Inner Critic
Defusion Worksheet

ADHD Executive Function Tools

Separate yourself from self-critical thoughts
using cognitive defusion techniques.

Where This Tool Helps

The ADHD inner critic has a particular edge to it. Years of missed deadlines, forgotten commitments, and "why can't you just..." conversations build a voice that sounds less like doubt and more like fact. By the time someone reaches a coaching engagement, the critic has been rehearsing the same lines for decades. It no longer announces itself as criticism. It shows up as a quiet certainty: I'm the one who drops the ball.

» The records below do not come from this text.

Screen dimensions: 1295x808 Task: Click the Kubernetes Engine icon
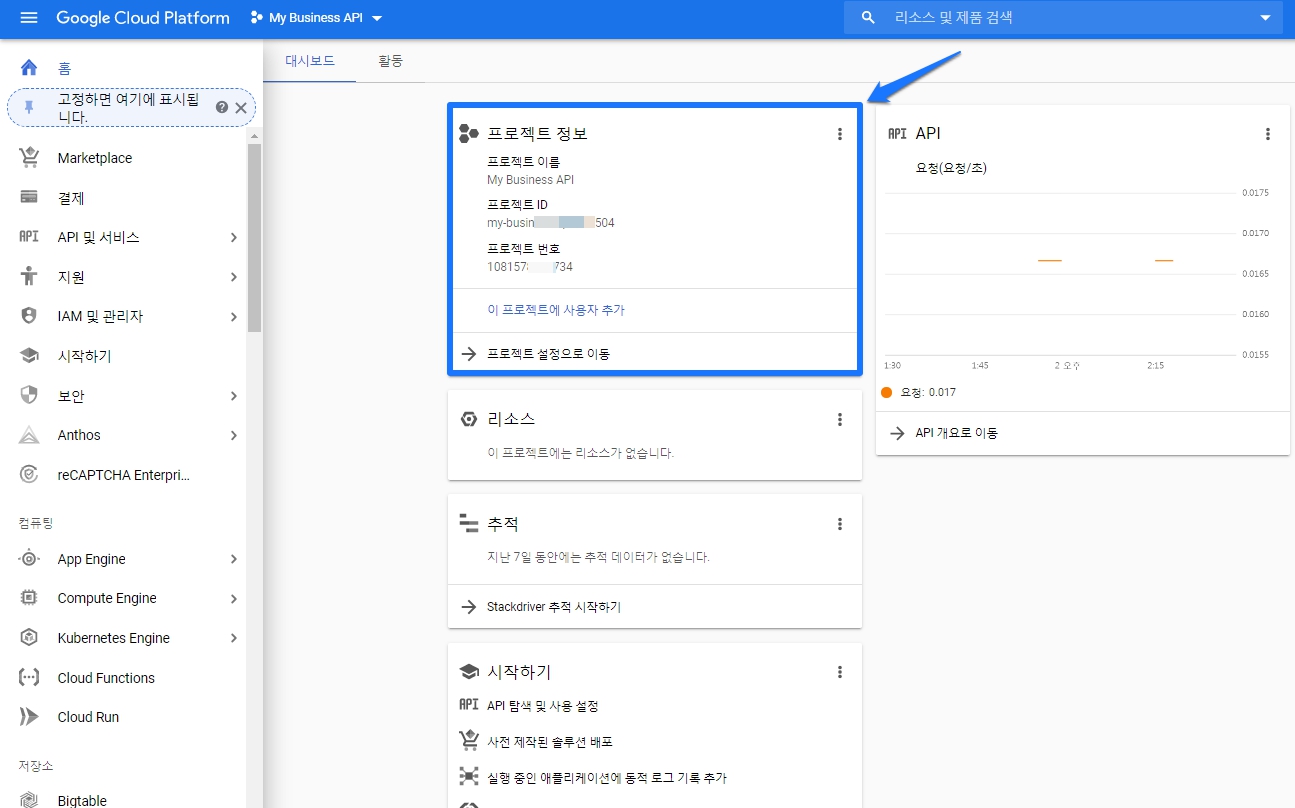click(x=29, y=638)
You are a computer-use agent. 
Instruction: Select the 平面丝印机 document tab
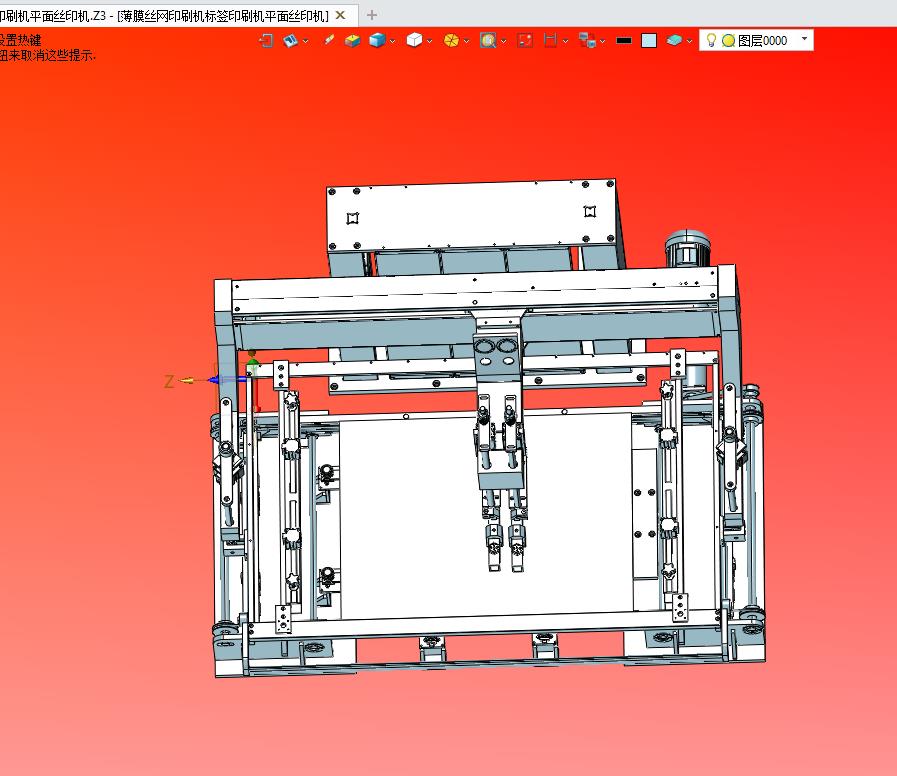[x=165, y=15]
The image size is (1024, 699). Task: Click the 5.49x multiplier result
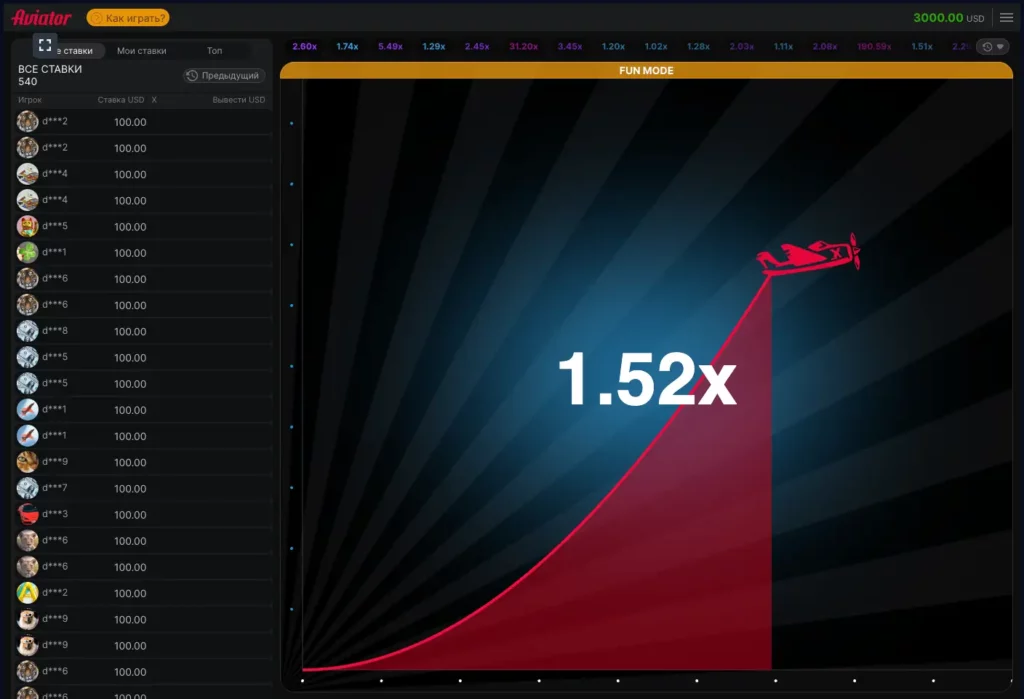point(390,47)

Cognitive defusion - a core technique from Acceptance and Commitment Therapy - works by changing your relationship to a thought without arguing with the thought itself. You don't try to replace "You'll never succeed" with "I'm wonderful." You put distance between yourself and the statement. When you sing a harsh thought to a nursery rhyme tune, the words are still there, but the grip loosens. The thought becomes something you're holding and looking at rather than something you're standing inside.

People with ADHD tend to fuse quickly with self-critical thoughts because the evidence feels so concrete and recent. The defusion techniques on this worksheet counter that by making the thought strange enough to see clearly.

How to Use This Worksheet

  1. Start with the top section. Write the inner critic's lines exactly as they show up - the actual phrases, not polished versions. "You're lazy" is more useful here than "I sometimes struggle with motivation."
  2. Pick two or three defusion techniques from the reference list on the next page. Try each one on the harshest statement you wrote. Notice which ones create the most distance.
  3. In the bottom section, write down what happened when you applied each technique. Not whether it "worked" - whether the thought felt different.
  4. Keep this worksheet accessible between sessions. The inner critic does not wait for appointments.

Inner Critic Defusion Worksheet

Inner Critic Statements

Write down some of the harsh or exaggerated statements your inner critic makes.

Examples: "You're hopeless."   "You'll never succeed."   "You're a burden to everyone."

Defusion Techniques to Try

•  Sing the statement to the tune of a ridiculous song

•  Give the voice a funny name or character voice

•  Add "and I love myself anyway" at the end

•  Respond with "Thanks for sharing" or "That's an interesting opinion"

•  Ask "Is that really true?" or "What evidence do I actually have for that?"

What Happened When You Applied a Technique

Write down what happened when you applied each technique. Not whether it "worked" - whether the thought felt different.